- Born: María Odilia Castro Hidalgo 26 October 1908 Santiago de Puriscal, Costa Rica
- Died: 15 April 1999 (aged 90) San José, Costa Rica
- Occupation(s): educator, Women's Rights Advocate, communist
- Years active: 1930–1999
- Notable work: Founded teachers union

= Odilia Castro Hidalgo =

Costa Rican teacher and communist

María Odilia Castro Hidalgo (1908–1999) was a Costa Rican teacher, communist and feminist. She founded the parent organization which would become the National Association of Educators. Exiled for her communist activities after the Costa Rican Civil War, Castro later returned and founded several social welfare programs. She taught for 32 years and served as a nurse in Costa Rica and Venezuela. Castro was admitted to the Costa Rican National Institute for Women (INAMU)'s Gallery of Women in 2006.

==Biography==
María Odilia Castro Hidalgo was born on 26 October 1908 in Santiago de Puriscal, Costa Rica. Her parents, who were both teachers, moved while she was young to San José for better educational opportunities. Castro attended the Girls High School, worked with literacy and temperance campaigns, and participated in health seminars and summer camps for children of tubercular families. She wanted to study medicine but the cost for either a doctor or nursing course was beyond her means and she decided upon teaching. Castro enrolled in the Escuela Normal de Heredia, obtained her teaching credentials in 1929, and began teaching at Juan Rafael Mora School. She took night classes in nursing.

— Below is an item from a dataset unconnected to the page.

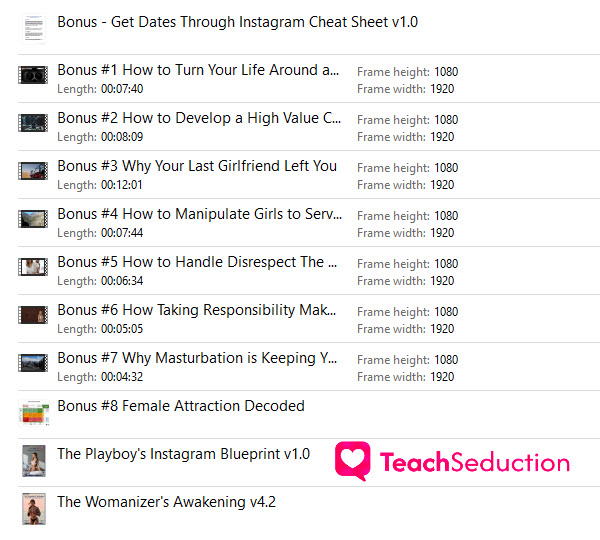Open The Womanizer's Awakening cover icon
Screen dimensions: 600x540
pos(34,509)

Castro was politically active and aligned with leftist policies of the Costa Rican Communist Party. She and fellow teachers María Alfaro de Mata, María Isabel Carvajal, Adela Ferreto, Angela García, Luisa González, Stella Peralta, Emilia Prieto, Lilia Ramos, Esther Silva and Hortensia Zelaya, who had been radicalized at the Normal School (teacher's college), challenged a society built on privilege and the roles of women being confined to home, marriage, and motherhood. In 1939, she attended the First International Congress of Teachers, held in Havana and returning home founded and organization Teachers United, which would later become the National Association of Educators. In the 1940s, she worked in "cultural missions" to help rural citizens access government services. In 1947, Castro represented Costa Rica at the Primer Congreso Interamericano de Mujeres in Guatemala City, which had been organized by the Women's International League for Peace and Freedom to discuss international issues, including women's suffrage.

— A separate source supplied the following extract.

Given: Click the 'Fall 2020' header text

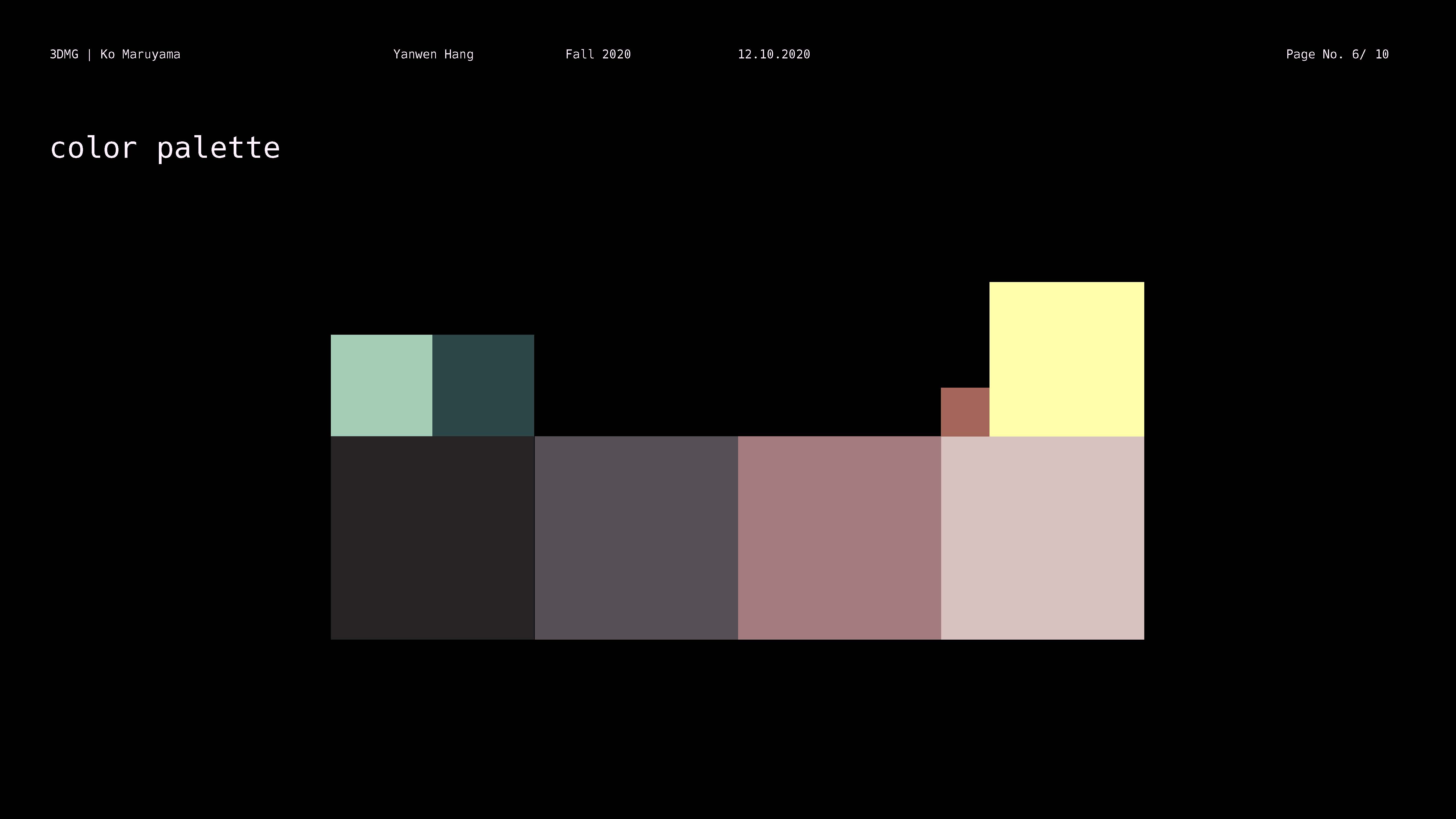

In 1948, she served as a nurse during the civil war. At the close of the war, José Figueres Ferrer outlawed the communist party and sent its members into exile. Castro was exiled living in both Mexico and Venezuela, where she worked as a nurse and studied social work.

In 1964 she represented Costa Rica in Bogotá, Colombia at the Seminar for Leaders of Social Welfare in Latin America. She also assisted at the Center for Nutrition and Health in San Pedro de Montes de Oca, throughout the 1960s. Castro was the founder and vice president of the Costa Rican Citizen Organization and the Federation of Voluntary Agencies. She also founded the Association of Retired Teachers and served as their representative to the Board of Pensions and Retirements. She served as vice president of the Pro National Children's Trust Association, up until her death.

Castro Hidalgo died on 15 April 1999. In 2006, she was admitted to the Costa Rican National Institute for Women (INAMU)'s Gallery of Notable Women.